_Tekst źródłowy_.
============================================================

Wpisy archiwalne w miesiącu

Kwiecień, 2018

Dystans całkowity:517.90 km (w terenie 149.00 km; 28.77%)
Czas w ruchu:26:47
Średnia prędkość:19.34 km/h
Maksymalna prędkość:48.34 km/h
Suma podjazdów:2443 m
Maks. tętno maksymalne:172 (93 %)
Maks. tętno średnie:146 (79 %)
Suma kalorii:18917 kcal
Liczba aktywności:12
Średnio na aktywność:43.16 km i 2h 13m
Więcej statystyk

Powrót do domu

Poniedziałek, 30 kwietnia 2018 · Komentarze(0)
Miało być krótko w pracy, a wyszło jak zawsze... czas gdzieś uciekł... Wyjeżdżam w okolicach 16... Jest gorąco upalnie, a ja jestem gdzieś po 18 umówiony muszę dotrzeć do domu przebrać się i lecieć dalej. Powinienem zdążyć... ale dla zasady jadę szosami... 
Gorąco... upalnie... to dobrze, lekarz kazał mi siedzieć w ciepłym... ;) w kożuchu... ubawił mnie tym... 

Drogi puste, dopiero na wysokości Zabrza jakby ciaśniej... na szczęście udaje się jakoś przejechać. 
Puste drogi
Puste drogi © amiga
Na Wirku  ktoś do mnie dzwoni... czekałem na ten telefon... schodzę z roweru i idę kawałek pieszo... mija dobre 20 minut na rozmowie. Wiem co będę robił jutro. :)
Wzdłuż potoku Bielszowickiego
Wzdłuż potoku Bielszowickiego © amiga
Wsiadam ponownie na rower, chcę przejechać dość stromy podjazd przed Kochłowicami to dobry test na kondycję. Przed chorobą podjeżdżałem to bez większych problemów, chyba, że padało wcześniej. Dzisiaj na suchym gruncie... staję... masakra... Sporo straciłem... będzie co robić. Za miesiąc wyjazd firmowy, będę musiał trochę nad tym popracować.
Po miesiącu przerwy jadę na nieco bardziej stromy podjazd... - jest ciężko...
Po miesiącu przerwy jadę na nieco bardziej stromy podjazd... - jest ciężko... © amiga
Do domu docieram około 18 - w zasadzie tak jak miało być... tak więc szybka kąpiel i jadę załatwić jeszcze jedną rzecz :)
Jeszcze minuta i będę w domu
Jeszcze minuta i będę w domu © amiga

W poniedziałek do pracy...

Poniedziałek, 30 kwietnia 2018 · Komentarze(0)
Dzień niby mam wolny, ale... muszę podjechać do firmy, muszę coś załatwić, nie da się tego zrobić online... trudno. Jest za to okazja by pojechać rowerem. Wczoraj dam sobie niezły wycisk, teraz to czuję... boli... boli... Pierwsze kilka km nie wiem jak się usadowić na siodełku ;)

============================================================

_Dane wejściowe_.

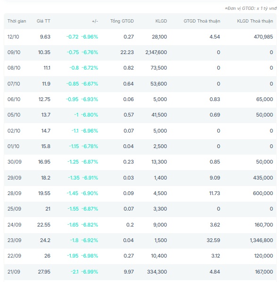Click the Giá TT column header
The image size is (279, 282).
coord(43,21)
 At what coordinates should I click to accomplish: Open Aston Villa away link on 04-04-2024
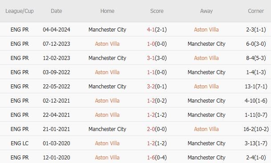[x=206, y=29]
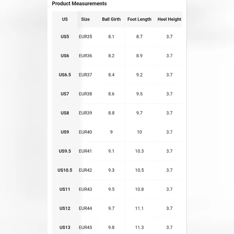Click heel height value in US8 row
Screen dimensions: 234x234
click(169, 113)

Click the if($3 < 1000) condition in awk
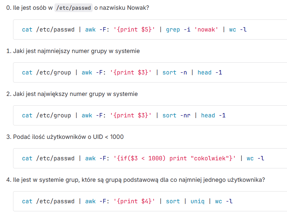point(141,158)
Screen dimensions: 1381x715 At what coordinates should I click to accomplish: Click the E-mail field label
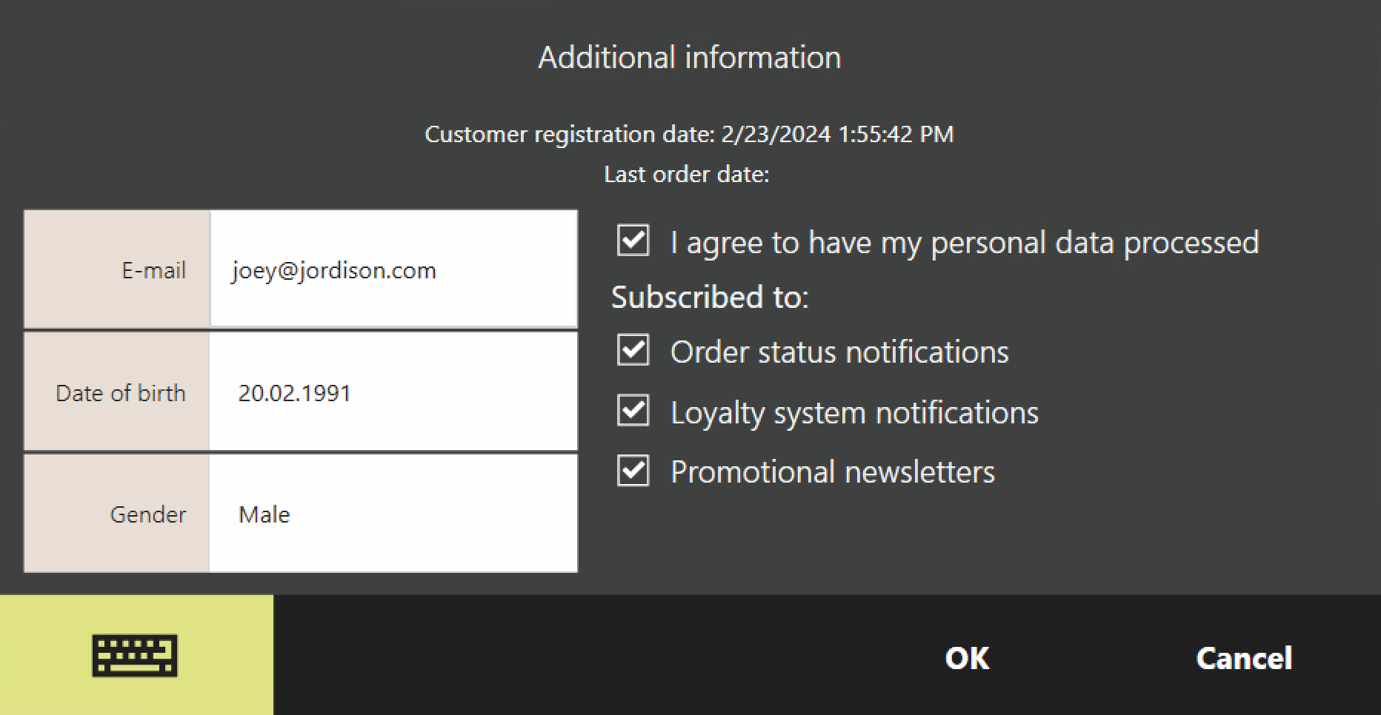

============================================================

_Zadanie_.
Odpowiedz na podstawie tekstu źródłowego:
1. Ile wyniosła suma podjazdów w kwietniu 2018?
2. Jak długo trwała rozmowa telefoniczna na Wirku?
3. Około której godziny następuje dotarcie do domu we wpisie „Powrót do domu”?

_Odpowiedź_.
1. 2443 m.
2. Dobre 20 minut.
3. Około 18.